Directions for this task » Once the line containing "Task: Expand dropdown" has been printed, stop; print every line before it exactly, starting at the top of the material below.
────────────────────────────────────────
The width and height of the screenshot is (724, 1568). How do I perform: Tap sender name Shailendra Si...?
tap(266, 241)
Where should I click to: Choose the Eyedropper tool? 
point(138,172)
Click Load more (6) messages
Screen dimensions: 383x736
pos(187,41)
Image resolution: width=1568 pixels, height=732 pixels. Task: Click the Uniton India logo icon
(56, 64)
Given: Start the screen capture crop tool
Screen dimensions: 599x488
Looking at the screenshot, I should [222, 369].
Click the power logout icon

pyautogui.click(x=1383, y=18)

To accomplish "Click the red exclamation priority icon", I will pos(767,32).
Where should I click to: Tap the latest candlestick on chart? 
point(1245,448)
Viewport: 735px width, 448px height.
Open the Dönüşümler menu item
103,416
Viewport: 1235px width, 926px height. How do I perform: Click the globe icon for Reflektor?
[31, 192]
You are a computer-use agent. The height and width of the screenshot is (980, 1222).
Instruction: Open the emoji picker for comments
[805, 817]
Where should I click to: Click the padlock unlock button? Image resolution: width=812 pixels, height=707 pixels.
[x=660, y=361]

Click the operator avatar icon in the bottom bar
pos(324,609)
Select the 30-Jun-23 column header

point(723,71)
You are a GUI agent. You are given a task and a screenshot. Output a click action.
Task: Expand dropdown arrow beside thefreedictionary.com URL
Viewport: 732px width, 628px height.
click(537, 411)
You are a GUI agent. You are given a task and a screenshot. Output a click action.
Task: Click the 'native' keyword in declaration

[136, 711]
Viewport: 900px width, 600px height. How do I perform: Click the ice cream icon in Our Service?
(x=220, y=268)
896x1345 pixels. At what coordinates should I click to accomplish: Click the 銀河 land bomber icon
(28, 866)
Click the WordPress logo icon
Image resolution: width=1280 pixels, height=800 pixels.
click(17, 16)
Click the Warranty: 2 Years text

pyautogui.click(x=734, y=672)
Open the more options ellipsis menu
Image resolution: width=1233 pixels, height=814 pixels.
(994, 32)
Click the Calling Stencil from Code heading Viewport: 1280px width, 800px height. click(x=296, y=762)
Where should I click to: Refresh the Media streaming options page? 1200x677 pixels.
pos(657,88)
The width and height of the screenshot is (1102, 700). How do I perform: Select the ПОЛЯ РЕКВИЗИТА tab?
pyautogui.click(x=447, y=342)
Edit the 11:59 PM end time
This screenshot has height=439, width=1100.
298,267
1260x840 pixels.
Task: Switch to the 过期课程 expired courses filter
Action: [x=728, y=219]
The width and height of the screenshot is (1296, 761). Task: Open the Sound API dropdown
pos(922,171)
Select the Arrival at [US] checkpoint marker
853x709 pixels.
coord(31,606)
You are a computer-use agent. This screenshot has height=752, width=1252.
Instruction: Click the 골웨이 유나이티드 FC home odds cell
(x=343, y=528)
────────────────────────────────────────
Worked solution »
The width and height of the screenshot is (724, 1568). How do I perform: Tap sender name Shailendra Si...?
tap(266, 241)
Where should I click to: Choose the Eyedropper tool? 
point(138,172)
Click Load more (6) messages
Screen dimensions: 383x736
pos(187,41)
Image resolution: width=1568 pixels, height=732 pixels. Task: Click the Uniton India logo icon
(56, 64)
Given: Start the screen capture crop tool
Screen dimensions: 599x488
Looking at the screenshot, I should [222, 369].
Click the power logout icon

pyautogui.click(x=1383, y=18)

To accomplish "Click the red exclamation priority icon", I will pos(767,32).
Where should I click to: Tap the latest candlestick on chart? 
point(1245,448)
Viewport: 735px width, 448px height.
Open the Dönüşümler menu item
103,416
Viewport: 1235px width, 926px height. How do I perform: Click the globe icon for Reflektor?
[31, 192]
You are a computer-use agent. The height and width of the screenshot is (980, 1222).
Instruction: Open the emoji picker for comments
[805, 817]
Where should I click to: Click the padlock unlock button? Image resolution: width=812 pixels, height=707 pixels.
[x=660, y=361]

Click the operator avatar icon in the bottom bar
pos(324,609)
Select the 30-Jun-23 column header

point(723,71)
You are a GUI agent. You are given a task and a screenshot. Output a click action.
Task: Expand dropdown arrow beside thefreedictionary.com URL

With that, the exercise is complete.